Online Posterior Sampling with a Diffusion Prior

TL;DR

This paper introduces approximate posterior sampling algorithms for contextual bandits using diffusion model priors, combining the efficiency of Gaussian priors with the ability to model complex distributions, and demonstrates their effectiveness empirically.

Contribution

It proposes a novel method for posterior sampling in contextual bandits with diffusion priors, extending the Laplace approximation approach to more complex distributions.

Findings

Algorithms are asymptotically consistent.

Perform well empirically on various bandit problems.

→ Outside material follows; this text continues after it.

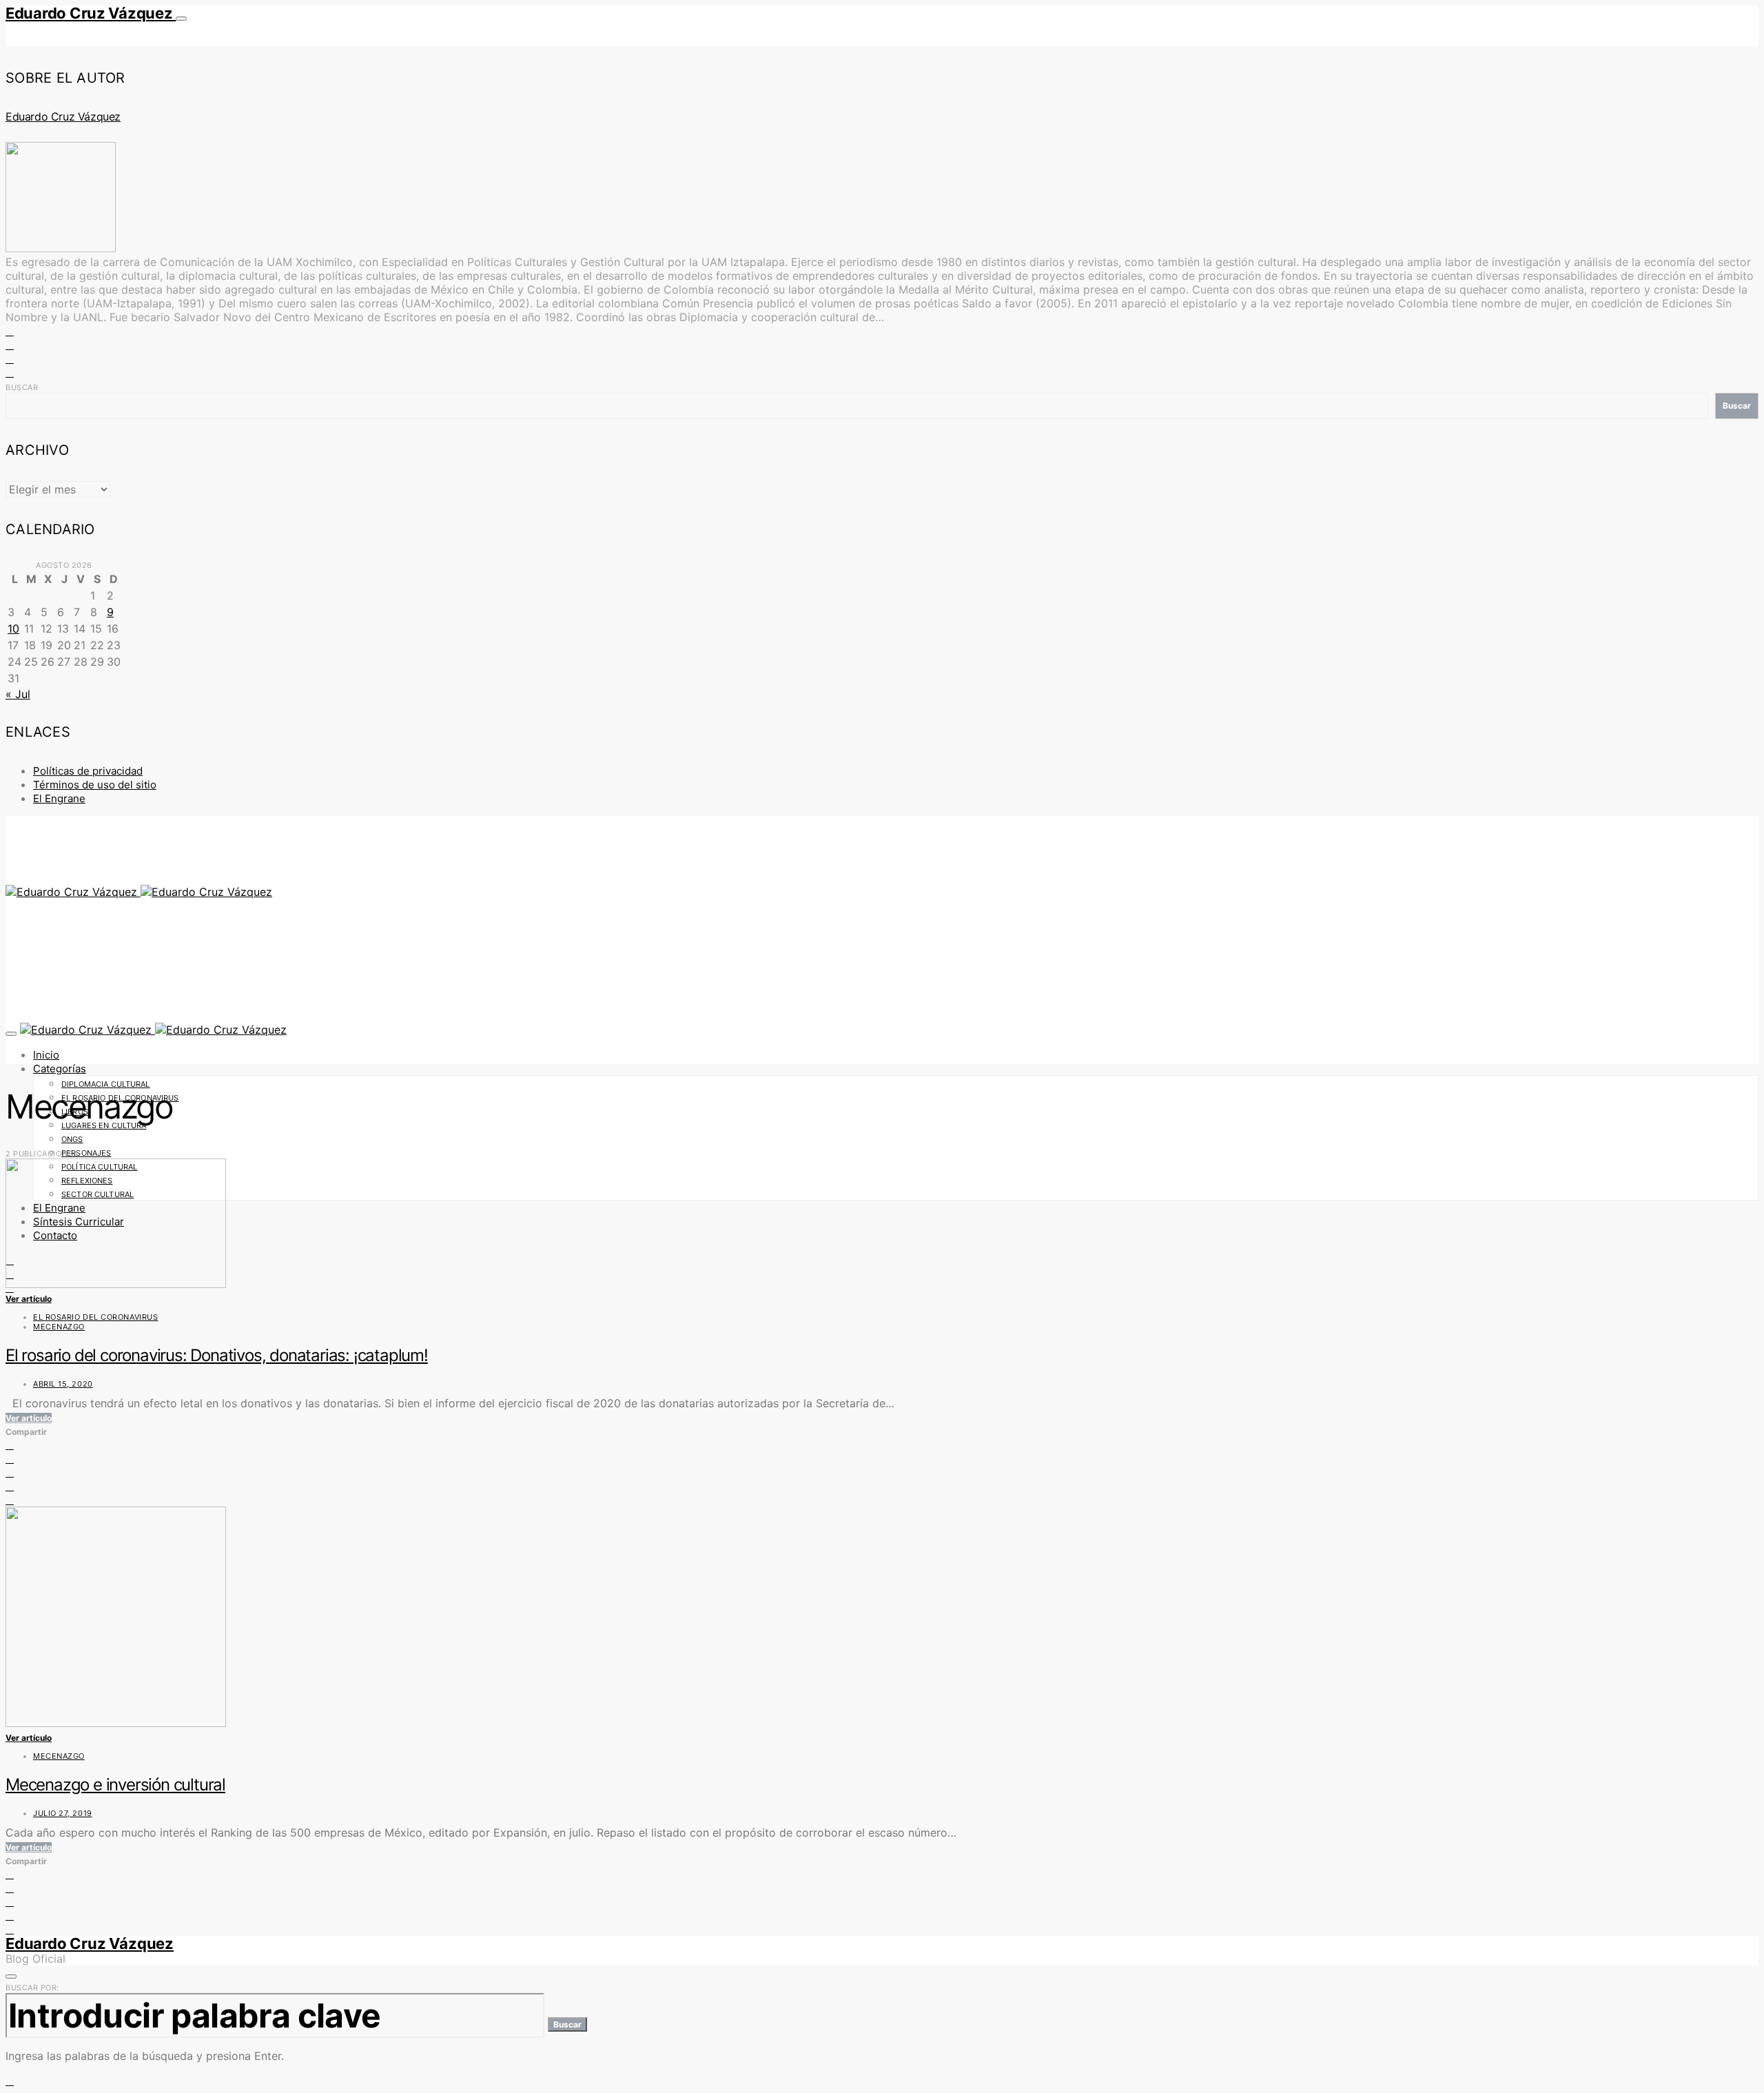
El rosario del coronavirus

Maintain simplicity and efficiency of Gaussian prior methods.

Abstract

Posterior sampling in contextual bandits with a Gaussian prior can be implemented exactly or approximately using the Laplace approximation. The Gaussian prior is computationally efficient but it cannot describe complex distributions. In this work, we propose approximate posterior sampling algorithms for contextual bandits with a diffusion model prior. The key idea is to sample from a chain of approximate conditional posteriors, one for each stage of the reverse diffusion process, which are obtained by the Laplace approximation. Our approximations are motivated by posterior sampling with a Gaussian prior, and inherit its simplicity and efficiency. They are asymptotically consistent and perform well empirically on a variety of contextual bandit problems.